Organizations that demand the highest uptime requirements must be able to withstand more significant outages, such as the loss of an entire availability zone (AZ). While provisioning a Kubernetes cluster that spans multiple availability zones is a straightforward task in managed cloud providers, there are additional administrative requirements that must be considered during the deployment, configuration, and operational phases of the ArcGIS Enterprise on Kubernetes software.
The following sections will describe the considerations and requirements prior to configuring the organization, the anticipated effects of the loss of functionality within an availability zone, and how an administrator can verify the health of the underlying system following the recovery of functionality in that availability zone.
At minimum, the Kubernetes cluster where the application is deployed must meet the following requirements:
- Worker node groups span at least three availability zones
- Adequate worker node capacity to rebalance all workloads into two availability zones during an outage
Deployment and configuration
When deploying ArcGIS Enterprise on Kubernetes to a multi-AZ cluster, the presence of stateful workloads means that when using block storage devices there is an availability zone dependency of those associated disks.
To ensure that the associated replicas of each statefulset are spread across the appropriate topology, there is a new property introduced in the deployment properties file, K8S_AVAILABILITY_TOPOLOGY_KEY, that must be updated prior to running the deployment script. Updating this property to any value other than kubernetes.io/hostname will introduce a topologySpreadConstraint spec to the statefulsets, which guarantees that we don't have an unequal balance or replicas in any single availability zone. The availability zone node label key in most cloud providers is topology.kubernetes.io/zone.
During organization configuration, to guarantee the highest availability, configure the organization using the enhanced availability architecture profile. This is the only profile that guarantees adequate coverage for all stateful workloads in the case of an availability zone failure.
Even when using the enhanced availability architecture profile, there are a number of deployments that remain at a single replica since they vary widely based on specific organization requirements. The following deployments should be considered for scaling above a single replica to additionally reduce downtime:
- arcgis-enterprise-apps
- arcgis-enterprise-manager
- arcgis-enterprise-portal
- arcgis-enterprise-web-style-app
- arcgis-help
- arcgis-javascript-api
- arcgis-service-api
- arcgis-service-lifecycle-manager
- arcgis-featureserver-webhook-processor
- arcgis-gpserver-webhook-processor
Each of the deployments listed above, besides the arcgis-enterprise-web-style-app, take a shorter amount of time to restart following an AZ loss compared to the relational data store failover process. Scaling to an additional replica of all listed deployments will add approximately 1 additional CPU and 0.5 GiB additional RAM to the total namespace requests and 5 additional CPU and 2.5 GiB additional RAM to the total namespace limits.
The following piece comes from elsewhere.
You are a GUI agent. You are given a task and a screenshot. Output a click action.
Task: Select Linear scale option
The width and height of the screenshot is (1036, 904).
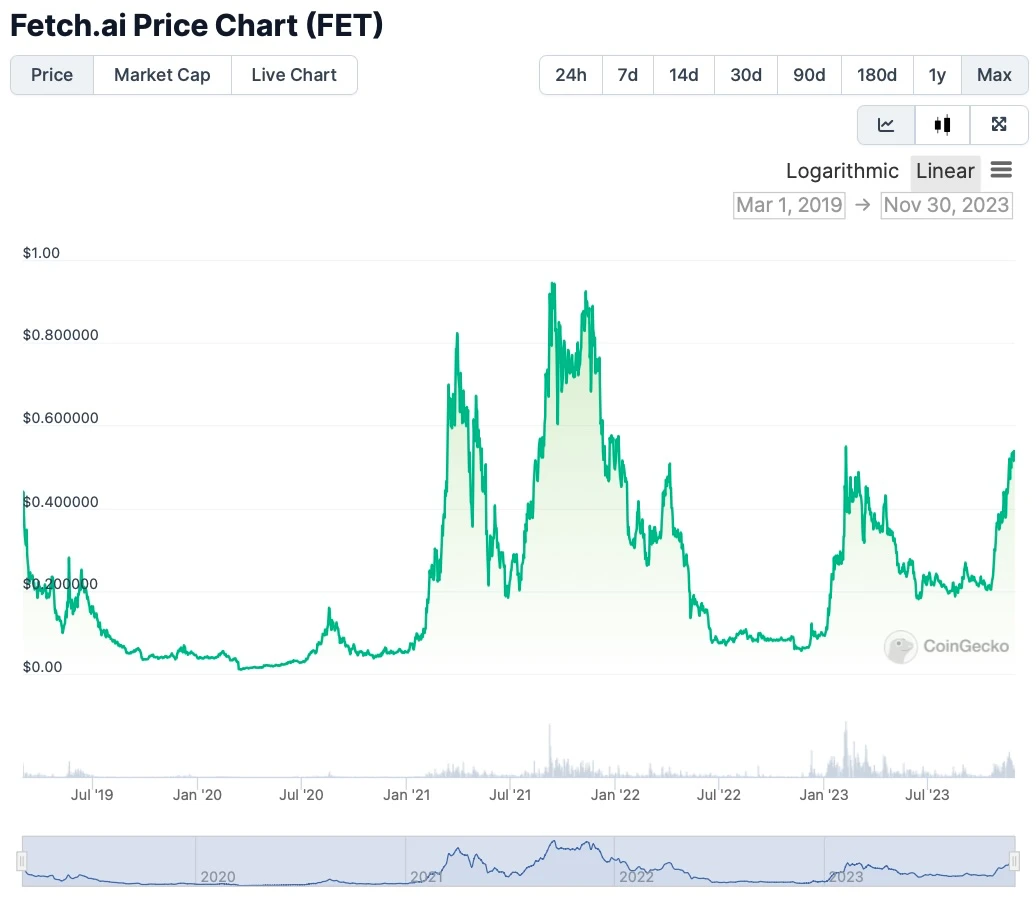pos(944,171)
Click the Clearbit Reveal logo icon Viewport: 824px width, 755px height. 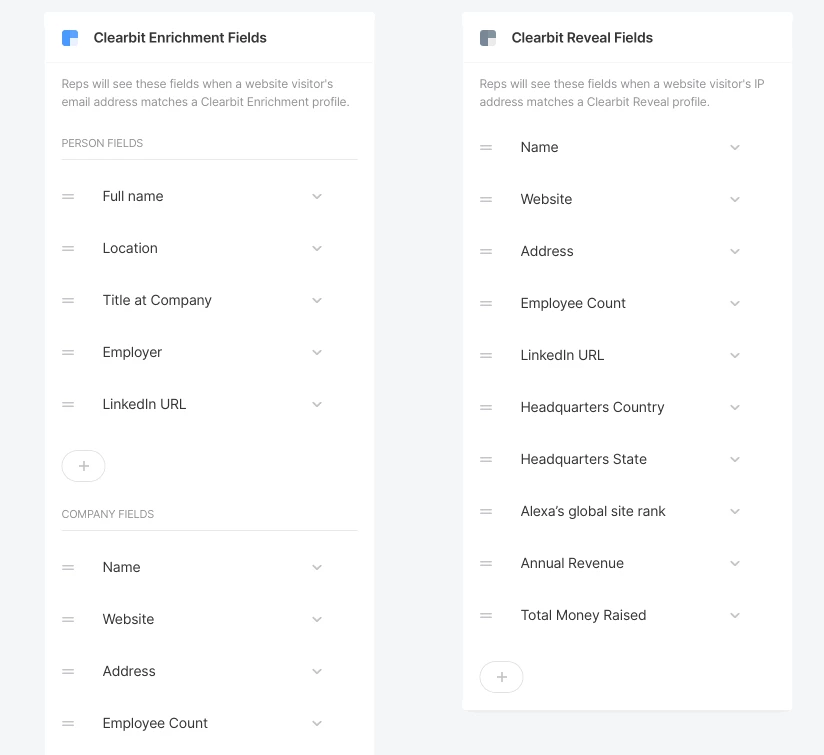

When publishing services, all dedicated services should be set to run a minimum if two pods to ensure there is no interruption during rescheduling. The shared instance deployments should also be scaled to at least two replicas for the same purpose.
Effects of an AZ loss
The meaning and impact of availability zone loss varies depending on which cloud services are affected. Loss of a particular service, such as compute or storage, can have significant impact on running workloads while other network-based outages, such as DNS resolution or sharp increases in latency, can affect how microservices are able to communicate with one another.
During relational store failover, certain functions such as sign in, hosted feature service editing, and loading of hosted layers may be degraded for a short time. When the standby instance is finished being promoted to primary, all organization functionalities should be in a stable state.
Organization health verification
Administrators can use the integrated health check reports to assess the health of their site. They can also review the workloads of the namespace for issues in pod startup and other challenges that may arise.
During an AZ outage
If an availability zone is lost when using block storage for PVs, the statefulset pods will be unable to be rescheduled into other availability zones due to the volume affinity requirements.
For the data stores that require it, a quorum is maintained so the associated services can function in a degraded state. Since the relational store is a core component that several other services are dependent upon, there is an option to reset the standby through the Admin API. This will remove the statefulset and associated PVC, and create a new stateful set. This allows the standby instance to re-synchronize with the primary after spawning into one of the remaining availability zones.
Following an AZ outage
If services are restored in the availability zone experiencing an outage, the associated workloads that were stuck in a pending state should be started, which can be confirmed through the Kubernetes API.
If services are unable to be restored in the existing availability zone, ensure your cluster has a minimum of three remaining availability zones, and if not, extend your cluster into an additional availability zone. Once that is complete, create a backup, undeploy and redeploy, and perform a restore operation from the backup.